But God can work all kinds of miracles.When one small person like me prays, he hears. But when we storm the heavens with prayers, he hears, and later we can all be a testimony to yet another miracle he performed in the life of a child.

If you would storm the heavens with me, that we could all see the miracle for this one child, what a testament to God that would be!

Can we all please pray for my friend and this little girl! Please God hear us praying and begging you for her life and please God bring her home. Amen

Monday, September 6, 2010

I Know...

Yes, there many things I know! :) Several things I do not know. My children start school tomorrow, and it is very emotional for me.(Oops, I started this a few weeks ago.) It' like there in the big leagues now, going to school everyday. I know I will miss them terribly! Those are my babies!

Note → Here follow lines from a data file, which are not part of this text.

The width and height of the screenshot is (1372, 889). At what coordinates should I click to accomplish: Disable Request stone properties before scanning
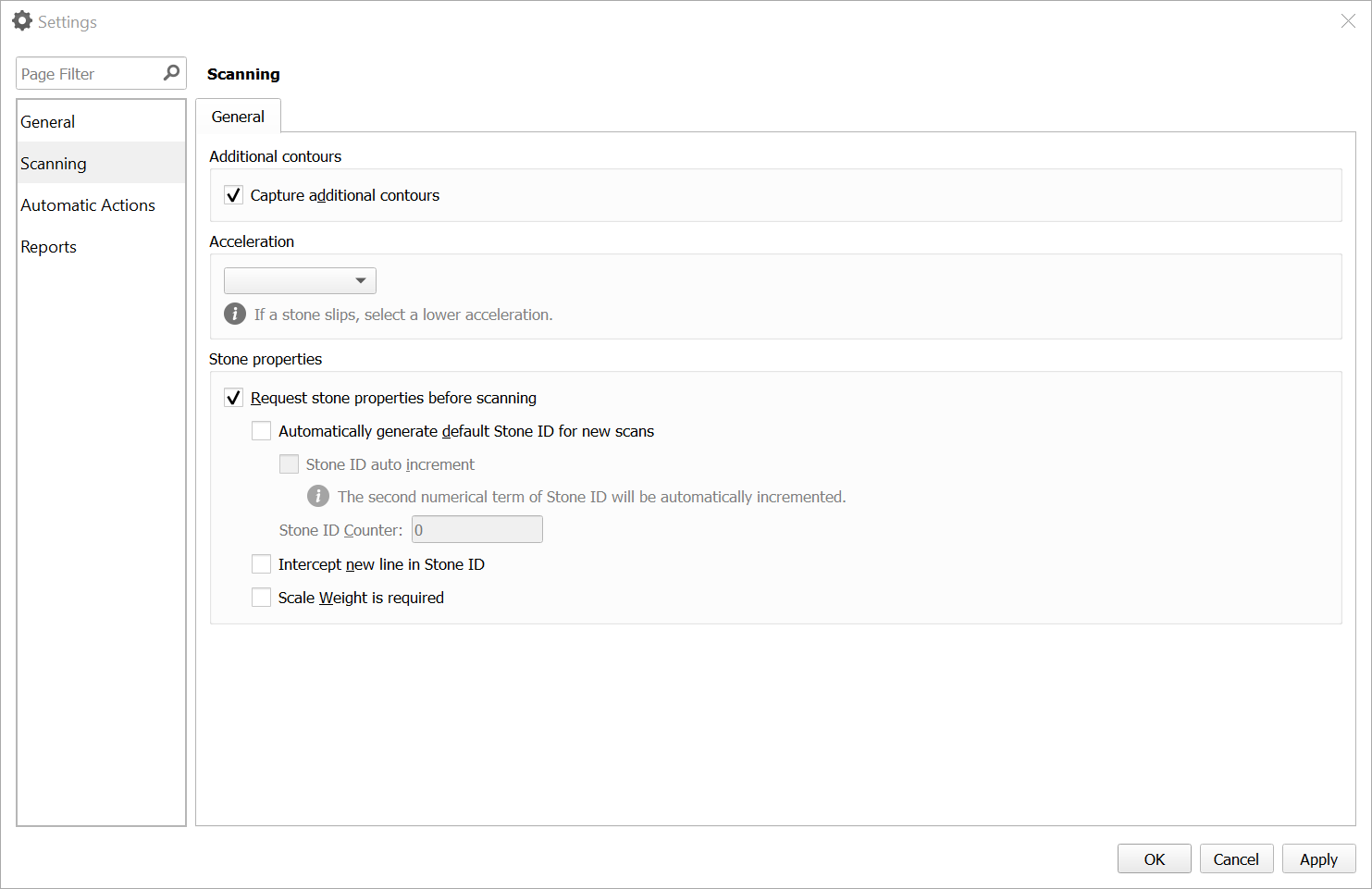coord(233,397)
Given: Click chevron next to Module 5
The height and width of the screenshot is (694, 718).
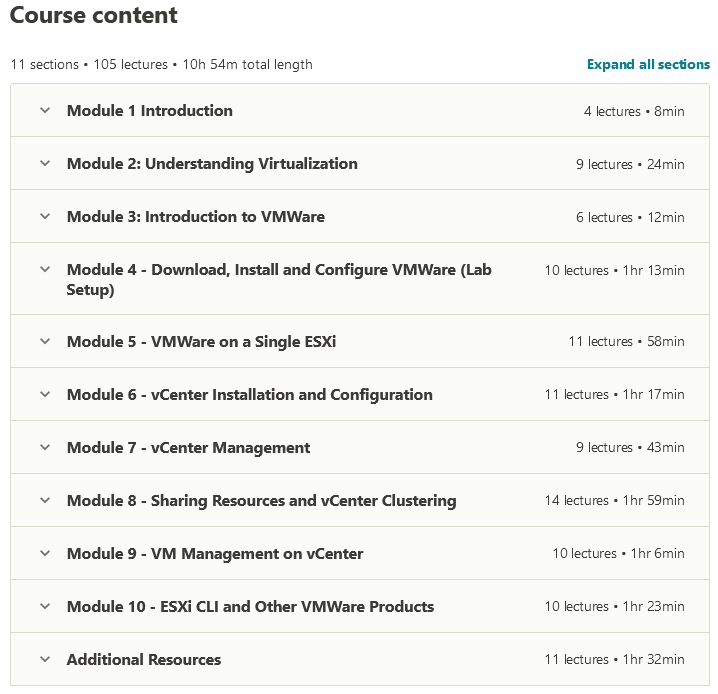Looking at the screenshot, I should (x=44, y=342).
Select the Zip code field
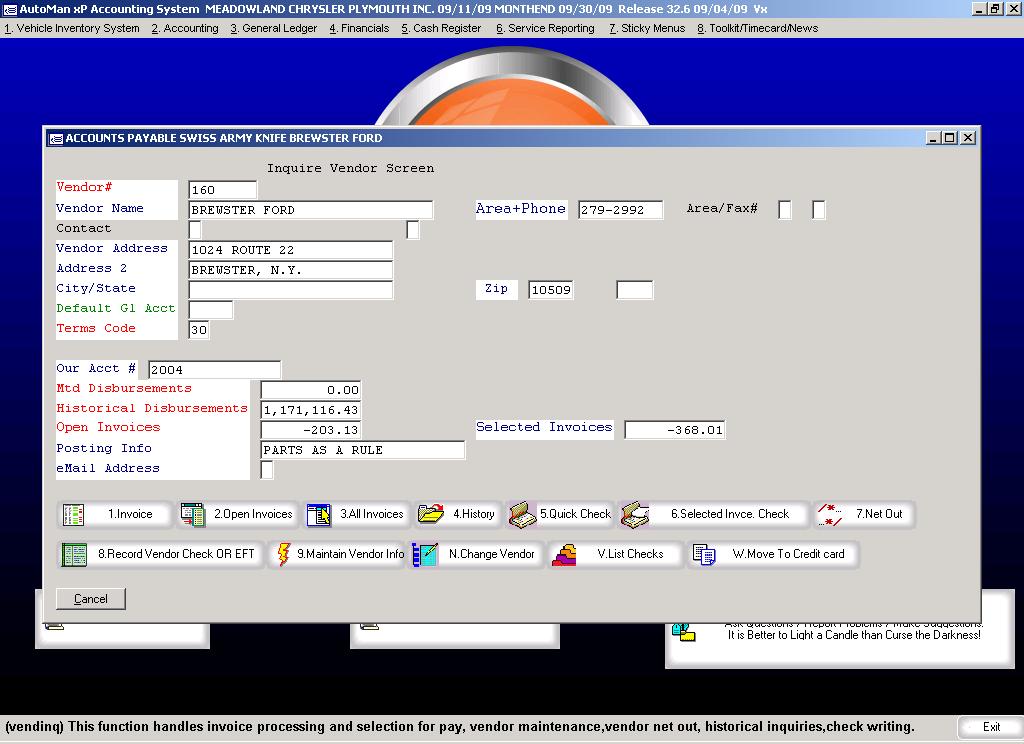The height and width of the screenshot is (744, 1024). [x=550, y=290]
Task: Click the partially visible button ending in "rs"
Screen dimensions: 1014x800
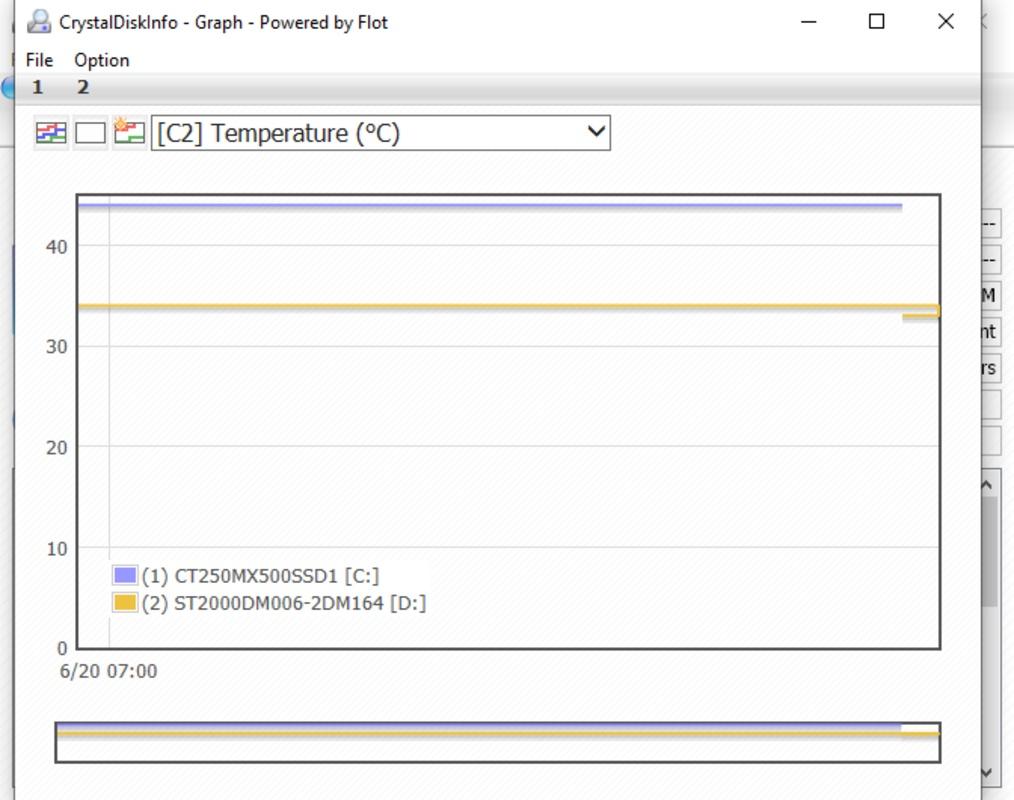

I know my children will be excited for quite a long while. They really like school and learning things. Jovan knows many things and this summer he learned the sounds that each letter makes! Not bad for a kid who spent quite a bit of time alone in the orphanage. I know that God kept him safe while I prayed and begged God for a family for him. He is an amazing little boy. During the open house at school he figured out on his own to get up to the drinking fountain to get a drink. My heart leaped with joy!!! His wheelchair fits under the tables he has and is at the height the other kids are at. Kristina has a desk and Jovan would be too short to use that. God takes care of every detail.

My daughter is excited to go to school! I know her language has improved this summer! I know she is understanding more and how to figure things out! I know I want the best in the world for her! I know that one day I hope I can explain about her "tummy mommy" and the HUGE sacrifice that she made to have Kristina live. I know that I think of that woman often and can still see in my mind the moment she handed Kristina to me and walked away down the street. My heart and I were so emotional!

I know that being a parent is not always easy! But it is something that I love!! I waited a LONG time to be a mommy! I knew since about the age of seven that I wanted to be a mom! Shortly after that I knew I wanted to be a mom with special needs kids! I know that was God who instilled that love and desire in my heart. He gave my husband that same desire!

I know that I love God! Not for what he does for me..that would take years to blog about! But I love God for who he is! To me God is comfort, greatest love, safe, and exciting! God is my father, the one that loved me before anyone else did. How cool, I rest in God's arms a lot!! I pray and desire God's will for my life. I know that Jesus died on the cross for me and took away all of my sins. Every one of them! Nothing can take that away. I have known Jesus since the age of five. Yes, and I remember exactly what happened and can still recall many of the words my mother talked to me about. I came to Jesus with my arms held high and wanting peace and love! I got it and so much more! :) I know there is only one way to heaven..that is accepting Jesus in your heart. Knowing that all of your sins are wiped clean and you will be adopted into the kingdom of heaven.

Adoption is always on my mind. I have been adopted into God's family, my father was adopted, and my children were/are adopted. So cool!! I know that it is God's will that we adopt our son. I also know that God's timing is perfect..I know waiting is VERY hard. I know that in the end it is worth every breath, every tear that I have shed waiting for our son to come home. I like the fact that I know many things...and I know that I must continue on with my day! :)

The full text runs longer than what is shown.